*EXERCISE PROMPT*.
Reproduce each line of the records below verbatim, omitting the pictures.

*ITEMS*.
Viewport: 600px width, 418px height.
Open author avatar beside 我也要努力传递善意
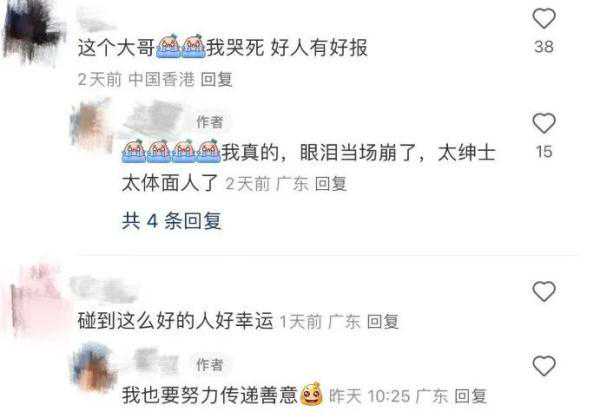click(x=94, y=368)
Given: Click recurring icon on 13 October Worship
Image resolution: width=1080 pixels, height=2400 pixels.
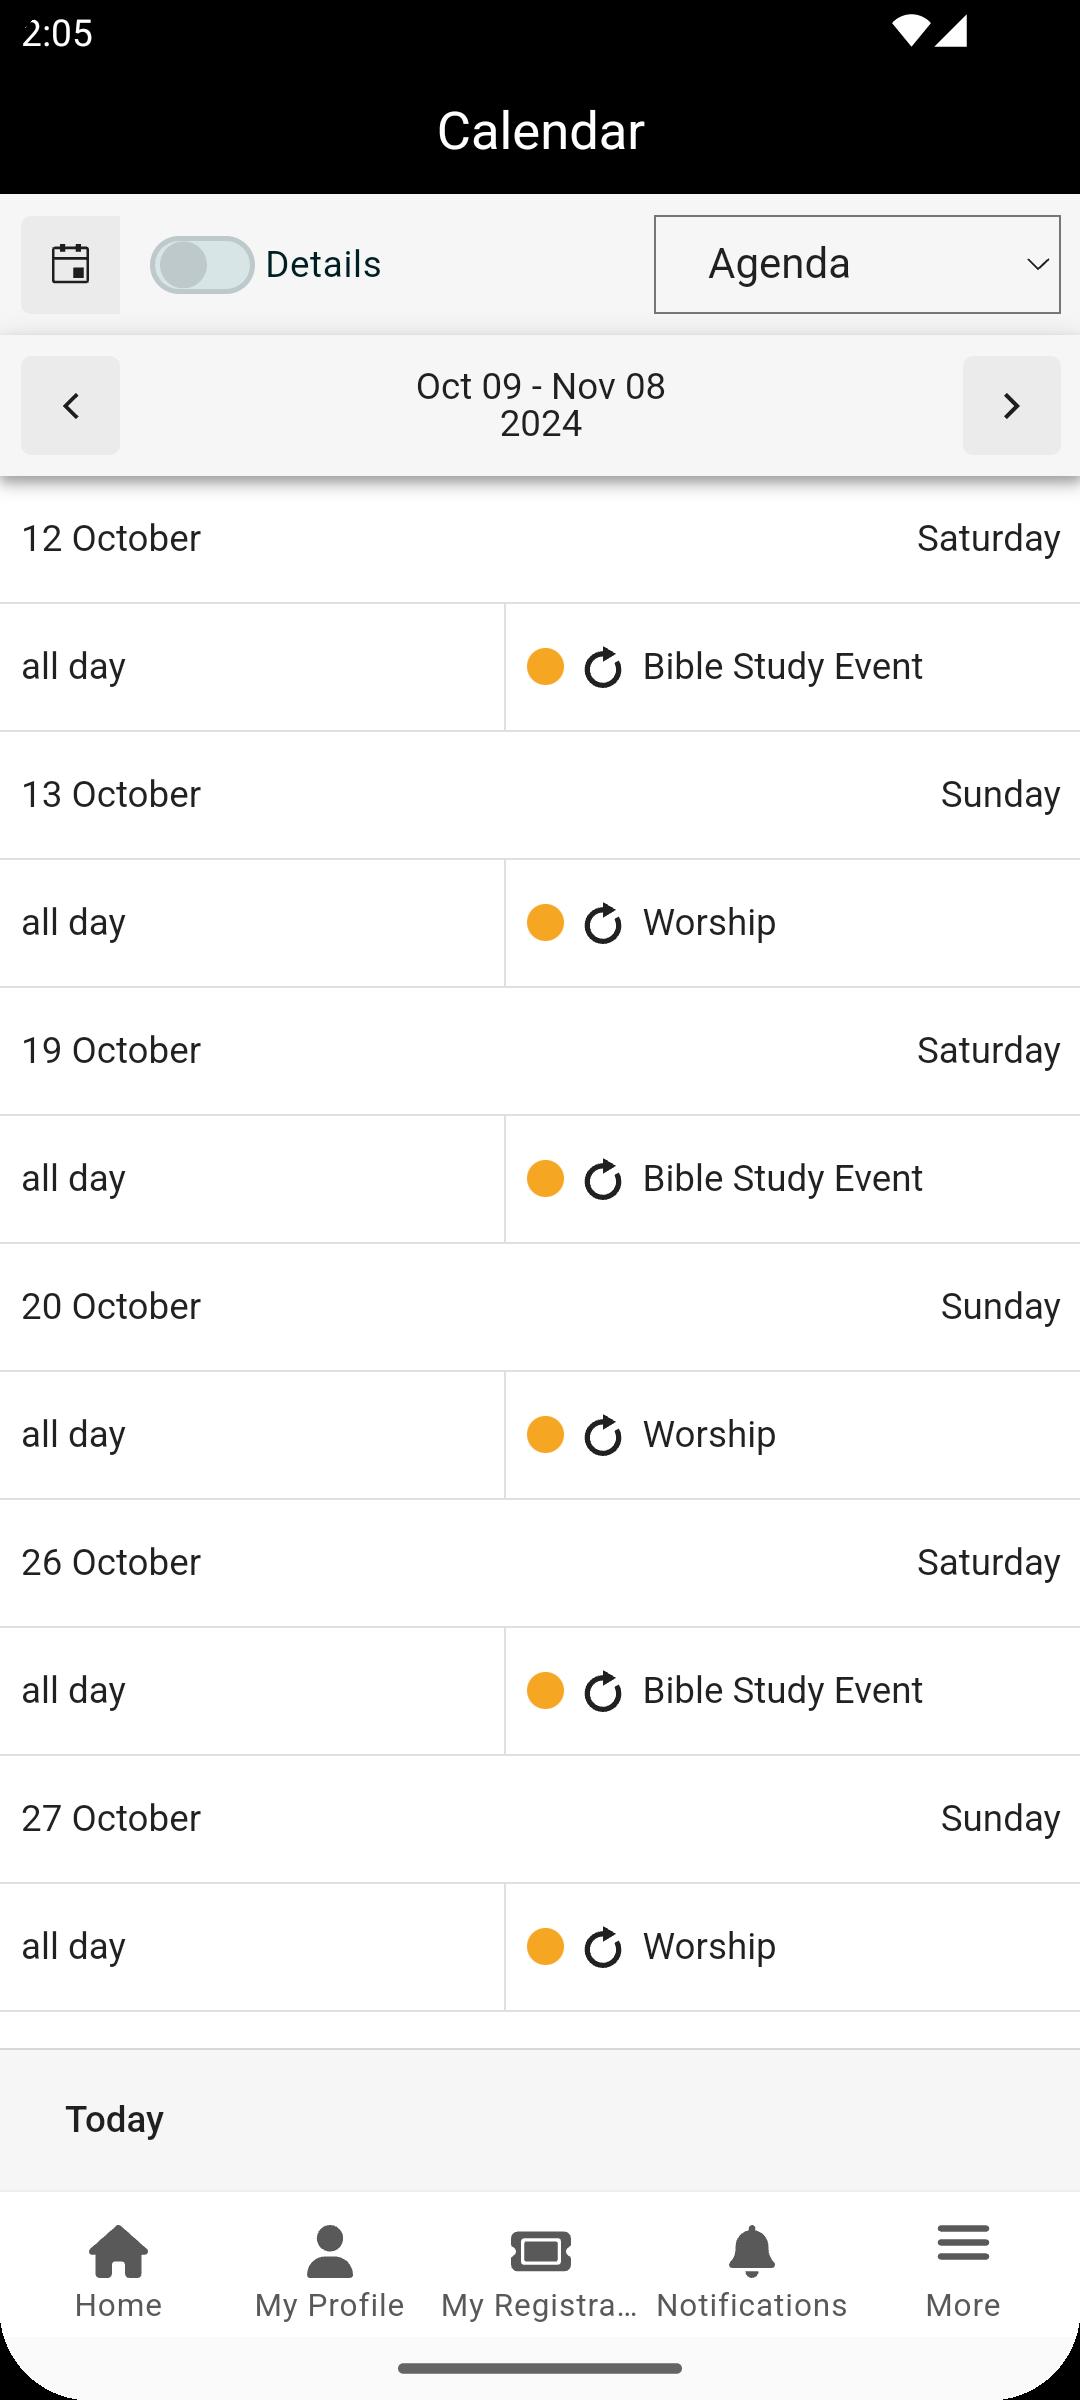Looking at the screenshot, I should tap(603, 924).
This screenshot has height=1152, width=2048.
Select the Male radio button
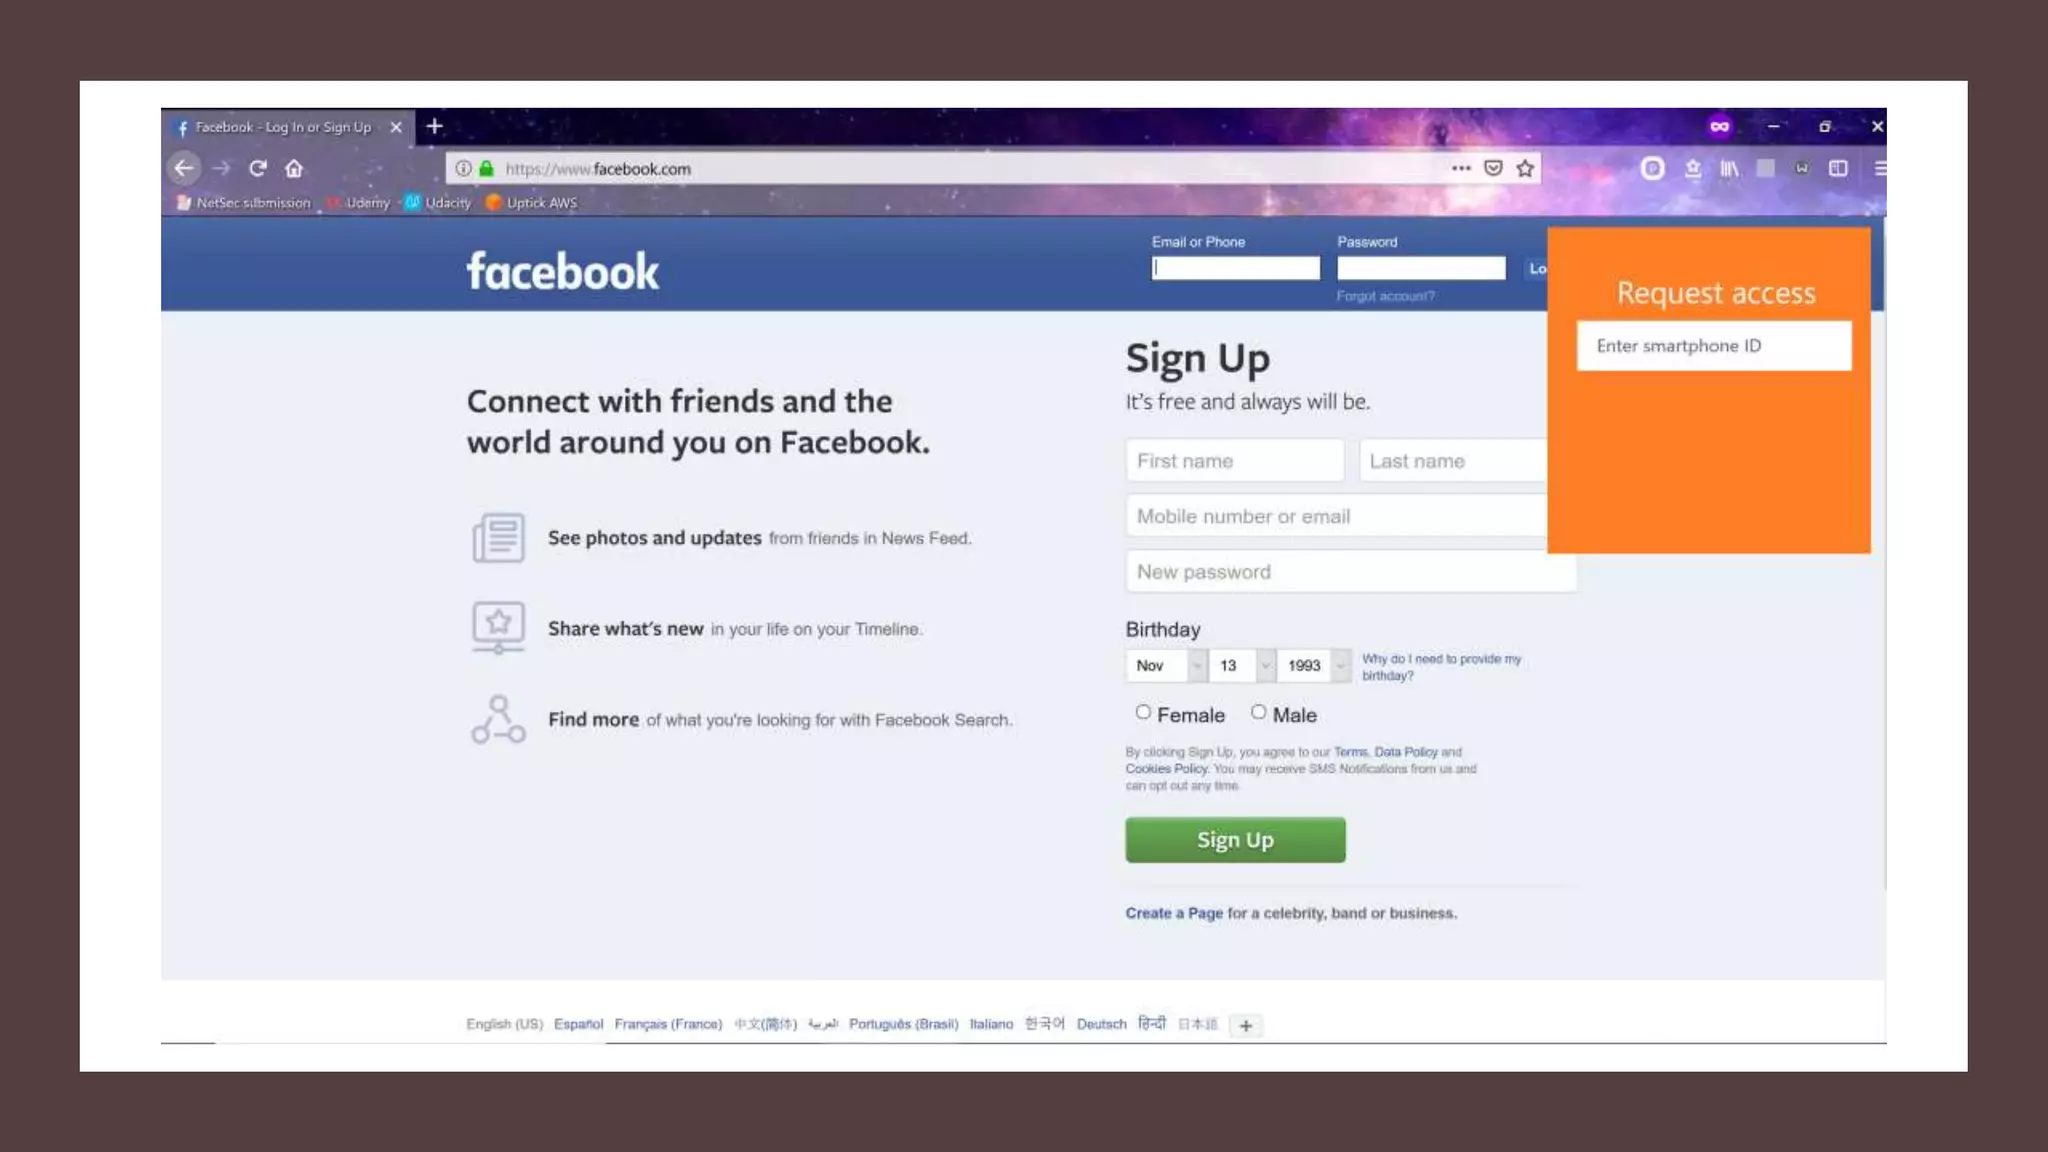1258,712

*ANSWER TO THE PROBLEM*.
Viewport: 600px width, 418px height.
Open author avatar beside 我也要努力传递善意
click(x=94, y=368)
Given: Click recurring icon on 13 October Worship
Image resolution: width=1080 pixels, height=2400 pixels.
Looking at the screenshot, I should tap(603, 924).
This screenshot has height=1152, width=2048.
Select the Male radio button
1258,712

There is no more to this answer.